-- BEGIN ENTRIES PROVIDED --

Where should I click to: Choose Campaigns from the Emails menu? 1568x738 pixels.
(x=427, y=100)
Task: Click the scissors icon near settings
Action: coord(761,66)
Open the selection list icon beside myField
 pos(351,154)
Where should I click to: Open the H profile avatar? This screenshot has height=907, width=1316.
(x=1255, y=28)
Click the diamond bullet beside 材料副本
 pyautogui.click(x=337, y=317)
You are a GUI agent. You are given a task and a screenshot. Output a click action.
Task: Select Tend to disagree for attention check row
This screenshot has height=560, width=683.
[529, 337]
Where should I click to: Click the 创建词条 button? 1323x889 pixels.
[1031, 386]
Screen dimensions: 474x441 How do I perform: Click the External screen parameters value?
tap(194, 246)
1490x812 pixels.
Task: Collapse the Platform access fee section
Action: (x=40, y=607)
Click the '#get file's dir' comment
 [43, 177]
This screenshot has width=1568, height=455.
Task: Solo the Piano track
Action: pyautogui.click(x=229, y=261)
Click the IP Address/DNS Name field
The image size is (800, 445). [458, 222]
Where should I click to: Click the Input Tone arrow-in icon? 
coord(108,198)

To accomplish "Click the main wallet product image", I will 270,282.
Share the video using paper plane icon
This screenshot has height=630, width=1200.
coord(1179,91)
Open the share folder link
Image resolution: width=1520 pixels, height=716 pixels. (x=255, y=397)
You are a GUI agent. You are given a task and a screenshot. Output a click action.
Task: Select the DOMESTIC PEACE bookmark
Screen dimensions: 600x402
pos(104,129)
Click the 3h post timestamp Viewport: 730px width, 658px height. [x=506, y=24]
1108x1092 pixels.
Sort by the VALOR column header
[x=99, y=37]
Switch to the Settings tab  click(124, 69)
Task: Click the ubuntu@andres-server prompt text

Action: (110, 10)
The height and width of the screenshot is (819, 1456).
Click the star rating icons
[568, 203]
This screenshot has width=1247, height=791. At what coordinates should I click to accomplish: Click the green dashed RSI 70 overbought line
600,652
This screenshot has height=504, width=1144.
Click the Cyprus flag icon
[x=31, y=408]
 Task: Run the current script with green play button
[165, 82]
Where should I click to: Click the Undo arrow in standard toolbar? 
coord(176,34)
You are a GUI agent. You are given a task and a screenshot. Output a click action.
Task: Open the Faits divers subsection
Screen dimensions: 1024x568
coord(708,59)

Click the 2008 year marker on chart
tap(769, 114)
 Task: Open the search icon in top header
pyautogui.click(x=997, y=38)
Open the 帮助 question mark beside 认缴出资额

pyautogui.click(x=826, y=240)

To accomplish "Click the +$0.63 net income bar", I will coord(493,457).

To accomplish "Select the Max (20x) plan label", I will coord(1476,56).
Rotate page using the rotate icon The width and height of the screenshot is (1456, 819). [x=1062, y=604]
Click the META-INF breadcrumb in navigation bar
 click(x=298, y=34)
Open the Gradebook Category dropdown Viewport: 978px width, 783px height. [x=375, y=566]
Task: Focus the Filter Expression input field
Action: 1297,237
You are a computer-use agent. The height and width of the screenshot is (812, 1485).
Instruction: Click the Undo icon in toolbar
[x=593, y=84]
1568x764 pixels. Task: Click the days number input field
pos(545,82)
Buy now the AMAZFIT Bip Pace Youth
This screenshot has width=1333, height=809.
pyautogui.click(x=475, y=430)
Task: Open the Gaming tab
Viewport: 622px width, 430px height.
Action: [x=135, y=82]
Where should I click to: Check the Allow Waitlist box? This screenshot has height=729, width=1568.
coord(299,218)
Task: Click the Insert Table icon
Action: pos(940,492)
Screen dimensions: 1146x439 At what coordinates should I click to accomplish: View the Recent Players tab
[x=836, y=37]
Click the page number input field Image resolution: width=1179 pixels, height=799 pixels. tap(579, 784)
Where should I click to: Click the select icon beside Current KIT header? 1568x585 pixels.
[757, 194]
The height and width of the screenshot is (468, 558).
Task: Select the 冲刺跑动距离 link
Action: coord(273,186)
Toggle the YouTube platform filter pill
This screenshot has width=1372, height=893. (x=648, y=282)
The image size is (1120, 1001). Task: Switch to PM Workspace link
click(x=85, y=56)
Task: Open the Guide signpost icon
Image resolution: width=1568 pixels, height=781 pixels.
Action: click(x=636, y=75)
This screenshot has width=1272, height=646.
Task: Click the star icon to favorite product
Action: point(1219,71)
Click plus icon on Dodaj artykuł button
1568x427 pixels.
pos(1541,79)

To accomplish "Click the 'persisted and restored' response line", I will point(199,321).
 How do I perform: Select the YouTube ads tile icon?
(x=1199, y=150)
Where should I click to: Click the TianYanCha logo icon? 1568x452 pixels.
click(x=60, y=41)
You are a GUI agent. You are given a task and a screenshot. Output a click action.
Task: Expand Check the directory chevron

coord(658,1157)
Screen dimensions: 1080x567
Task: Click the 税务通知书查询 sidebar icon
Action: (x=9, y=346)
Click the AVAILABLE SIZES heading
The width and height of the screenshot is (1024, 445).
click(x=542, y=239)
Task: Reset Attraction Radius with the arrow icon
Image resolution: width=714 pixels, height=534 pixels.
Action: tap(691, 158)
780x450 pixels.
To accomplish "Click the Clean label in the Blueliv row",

-- END ENTRIES PROVIDED --

**PROBLEM DESCRIPTION**.
How many lines in the records contain the string "dimensions", with case counting? Reply with the number alone.

**FINAL ANSWER**.
5